NVIDIA Tegra K1 Preview & Architecture Analysis
by Brian Klug & Anand Lal Shimpi on January 6, 2014 6:31 AM ESTThe GPU
Despite the Denver surprise, the big story behind Tegra K1 is its GPU. Prior to K1, all previous Tegra designs implemented some derivative of what became known as the GeForce ULP core. This was a non-unified architecture that, at times, looked a lot like NV40. The design was never all that impressive from a performance or power efficiency standpoint. It was cost effective and often constrained by a narrow memory interface.
Going into Project Logan, which became Tegra K1, NVIDIA made the decision (around 3 years ago) to abandon the GeForce ULP roadmap and instead combine mobile and PC GPU roadmaps. Tegra K1 would be the first design to leverage a PC GPU, in this case Kepler. The bigger implication is that all future Tegra SoCs will integrate PC GPUs. The even crazier part of all of this is that all future NVIDIA GPUs will start out as mobile first designs (including Maxwell). Productization and market availability may happen in a different order, but all architectures will start as mobile designs and then be adopted to fit other, higher power segments. This is very much like Intel’s mobile-first realization of the mid-2000s with regards to notebook processors, but with NVIDIA and smartphone/tablet GPUs.

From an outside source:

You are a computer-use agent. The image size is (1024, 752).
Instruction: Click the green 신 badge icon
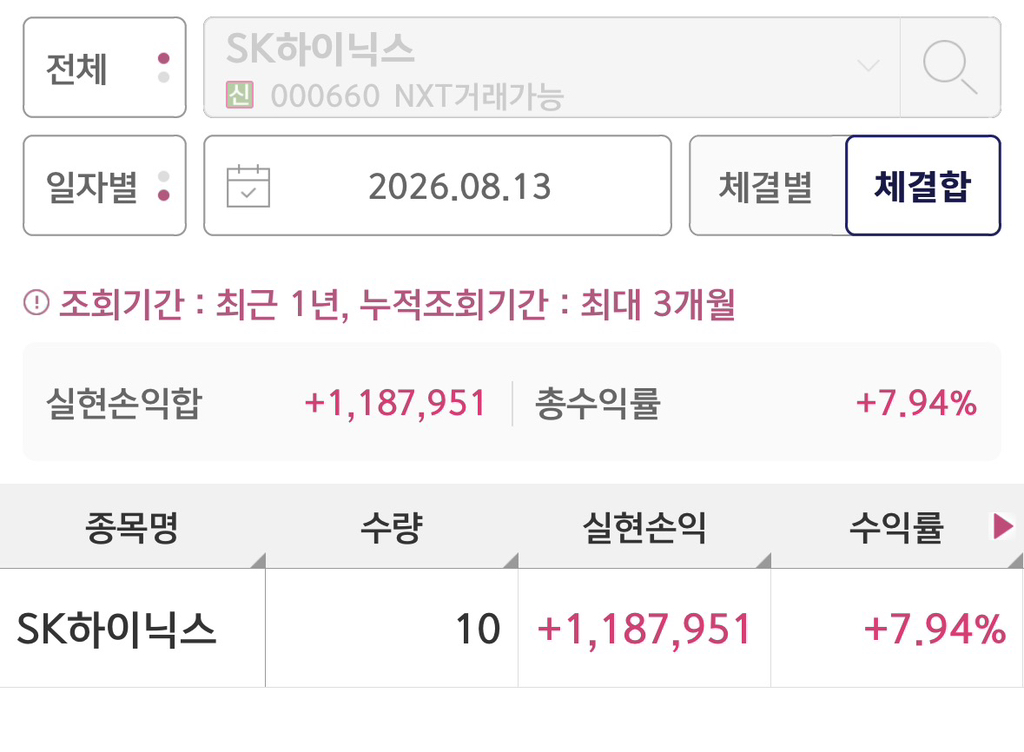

Kepler makes the move into mobile largely unchanged. This is a full Kepler implementation with the same size register file, shared L1 and is 100% ISA compatible with its big brother. It turns out that Kepler, as it was originally designed, was pretty good for mobile. If you take a GeForce 740M (2 SMX/384 CUDA core design), you’re looking at roughly a 19W GPU. Of that 19W, around 3W is memory IO, PCIe and other non-GPU things. You can subtract another 6W for leakage, bringing you down to 10W. Now that’s a 2 SMX design, so divide it in half and now you’re down to 5W. Drop the clock from 1GHz down to 900MHz, and the voltage as well, and now we’re talking around 2 - 3W for the GPU core and that’s without any re-architecting. Granted you can’t just subtract out things like leakage like that, but you get the point. Kepler wasn’t a bad starting point for a good mobile GPU design.
Tegra K1 features a single SMX (in a single GPC), which amounts to 192 CUDA cores. NVIDIA made the rookie mistake of calling Tegra K1 a 192-core processor, which made for some great headlines but largely does the industry a disservice.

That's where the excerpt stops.